Pictures left aside, return the lines below exactly, from the one with "Click the Multination section header" to the end, including both ends.

[Dataset entries]
========================================================================
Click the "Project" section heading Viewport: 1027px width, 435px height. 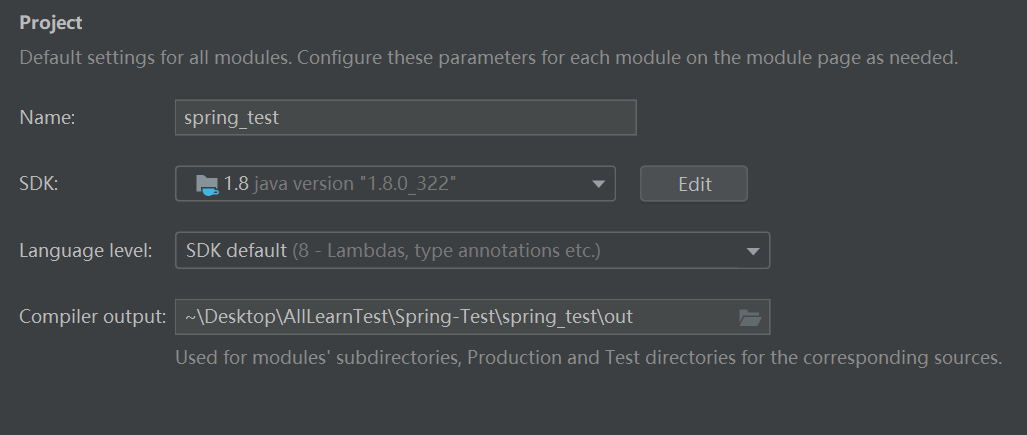coord(51,22)
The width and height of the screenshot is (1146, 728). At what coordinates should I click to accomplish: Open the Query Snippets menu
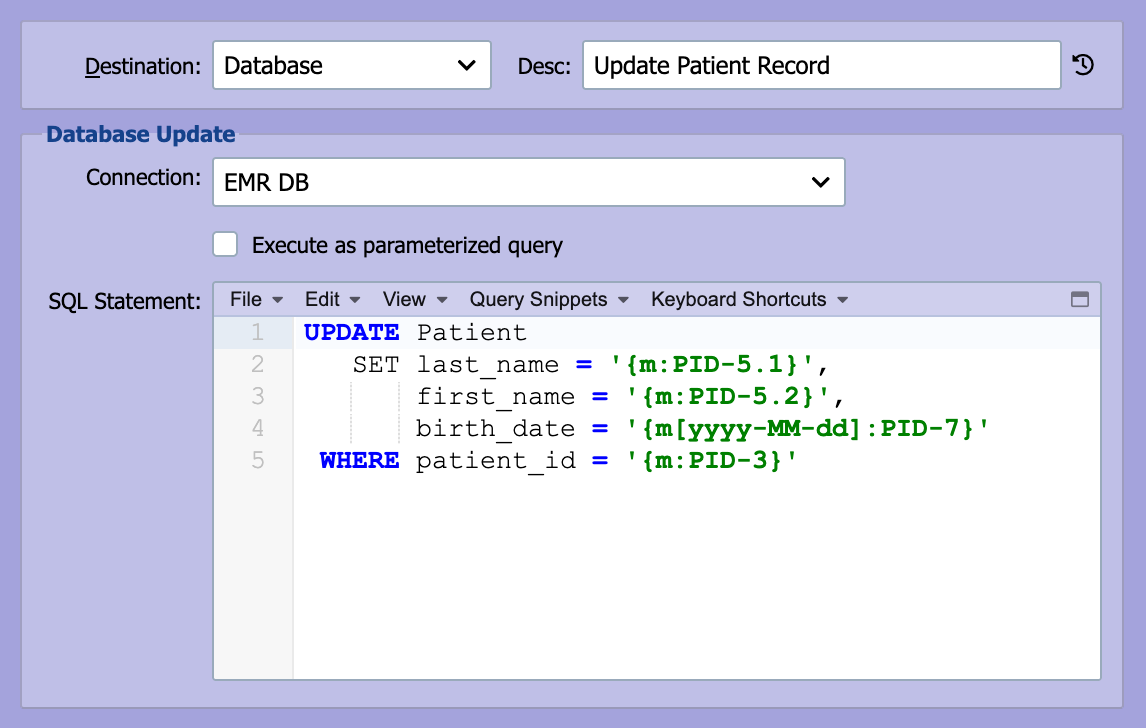point(549,300)
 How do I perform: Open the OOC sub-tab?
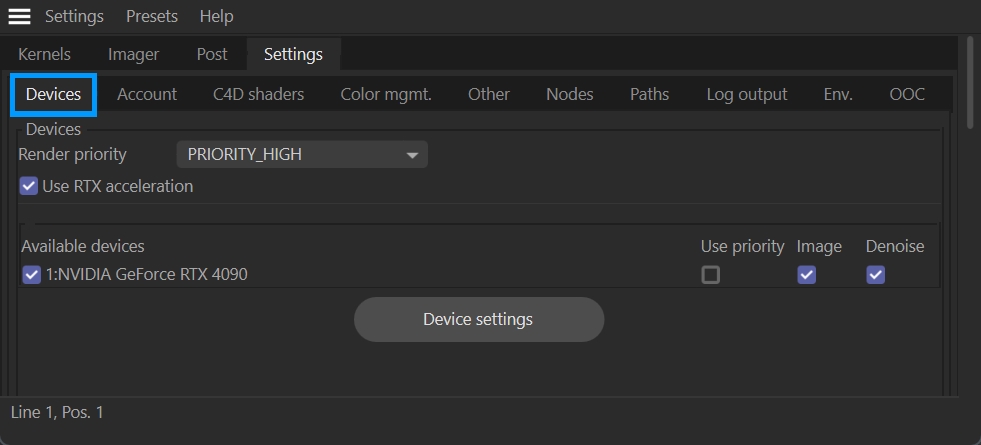(907, 94)
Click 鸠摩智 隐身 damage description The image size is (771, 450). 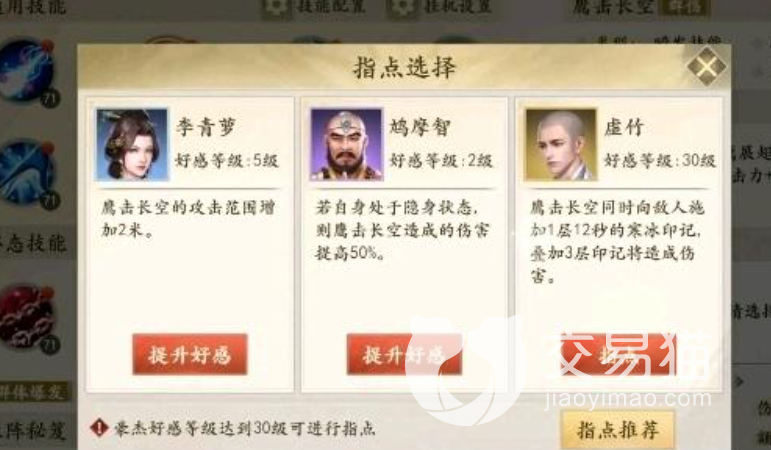pos(403,230)
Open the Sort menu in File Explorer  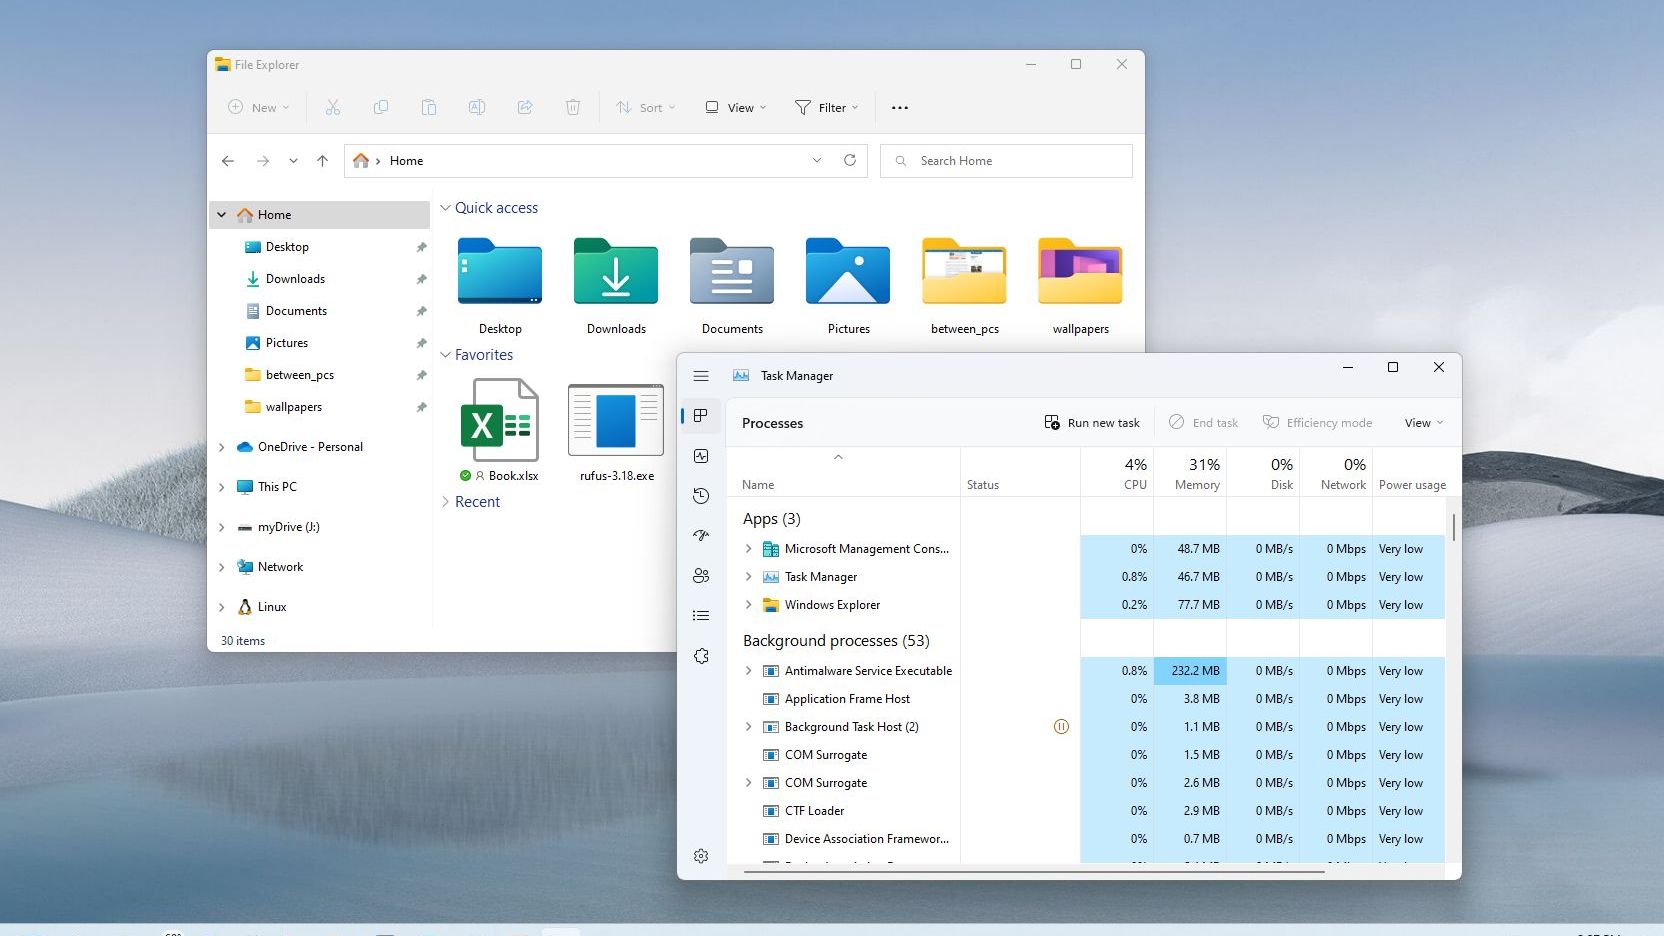(x=646, y=108)
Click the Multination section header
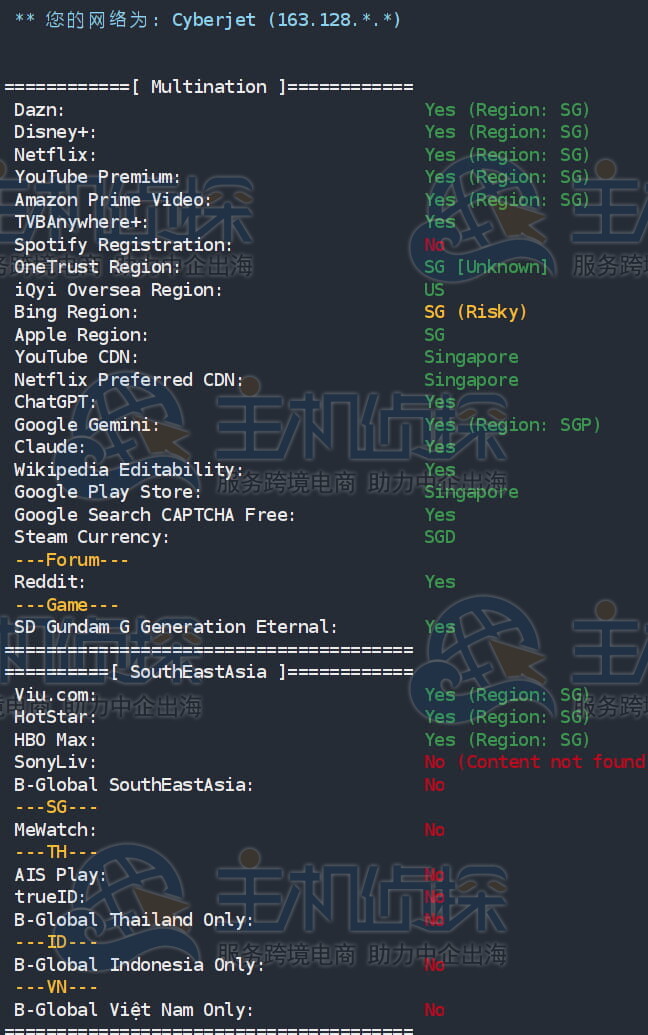The width and height of the screenshot is (648, 1035). (x=208, y=87)
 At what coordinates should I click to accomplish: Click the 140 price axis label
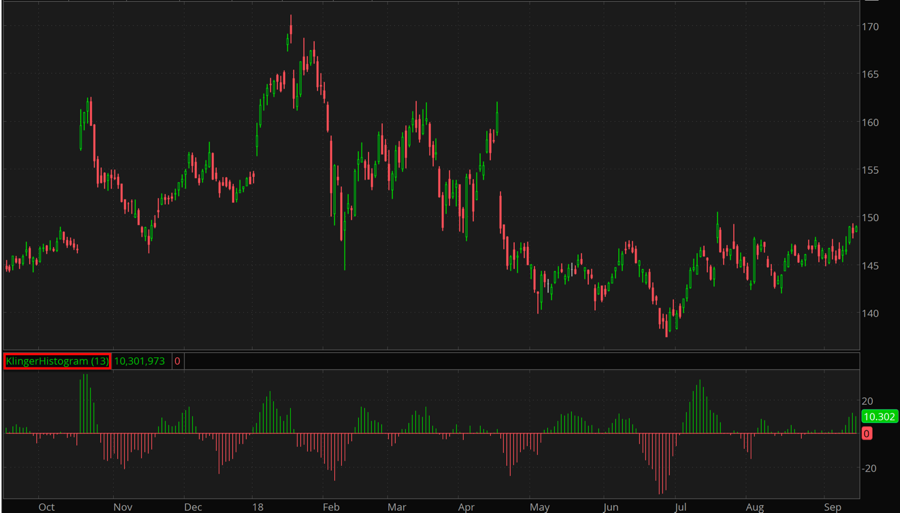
========================================================================
* Solution to this exercise *
Click the Multination section header
The width and height of the screenshot is (648, 1035). (x=208, y=87)
 At what coordinates should I click to accomplish: Click the 140 price axis label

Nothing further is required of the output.